I actually felt a bit sorry for some of the participants in that. It must fuck your head up.

On the other hand, If i remember correctly one of the women who went ahead with the pushing said afterwards she felt 'it made her a stronger person.' I suppose she was trying to say she felt she was now less suggestible, but personally i think i would have been a quivering wreck knowing what i'd done/ thought i'd done!

VestalVirgin · 11/06/2017 15:27

Well, you can do something about it asap. Train your ability to withstand manipulation by authority figures.

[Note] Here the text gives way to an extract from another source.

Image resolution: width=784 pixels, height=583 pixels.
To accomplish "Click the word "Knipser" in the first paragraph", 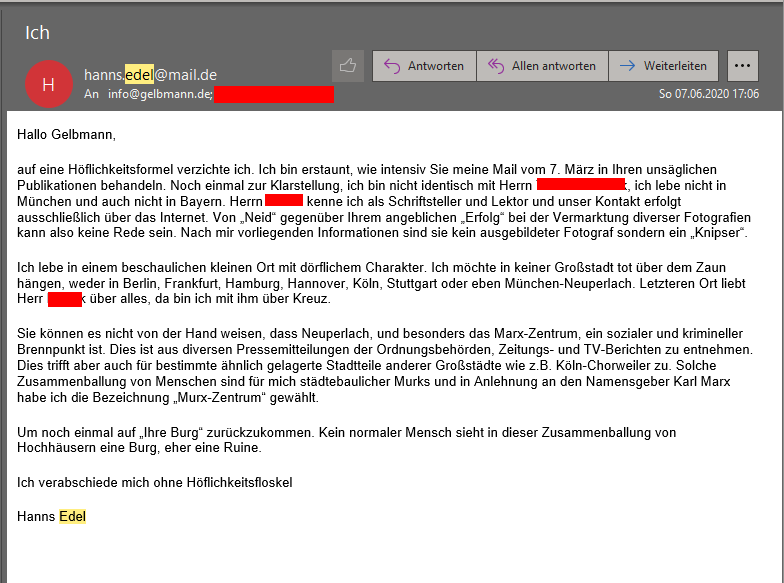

I am more worried about this happening in real life. South American countries where the church and government manages to manipulate people to participate in the mass murder of women by forced birthing, for example.

Or the IS.

If you want to imprison the participants of this programme, you'd have to have yourself tested, too, whether you are as easily manipulated, and if you are, you would have to go to prison, too.

But seriously, this being a TV programme, not even pretending to be scientific valid research, it was probably faked.

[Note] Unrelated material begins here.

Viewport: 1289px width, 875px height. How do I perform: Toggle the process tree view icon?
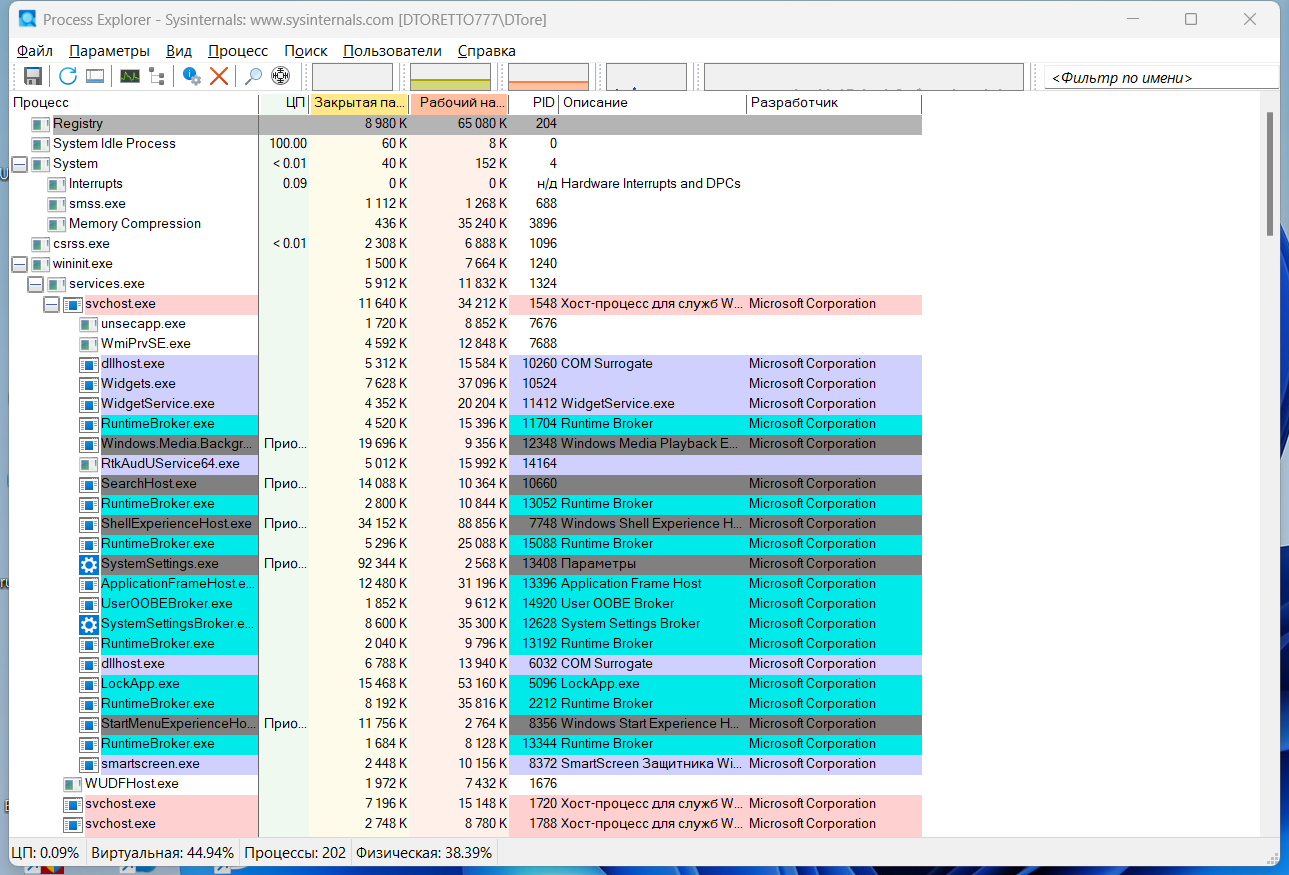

Besides, we would need MUCH more prisons to imprison all potential criminals who could possibly be manipulated into committing a crime.

In an anonymous survey, 30% of male university students at a normal university in the US admitted they'd rape if they could get away with it. A whopping 30%. Much as I'd want the men who so happily admitted they view women as subhuman imprisoned, that would not solve the problem of the 30% of men in the general population being just the same. (And also, imprisoning study participants would make it very hard to do any research on that subject ever again)

Italiangreyhound · 11/06/2017 15:32

Can't watch this crap. I find the whole hypnosis as entertainment a pile of steaming shite! It's a misuse of the word 'entretainment'.

It's sad he can't put his 'powers' to better use.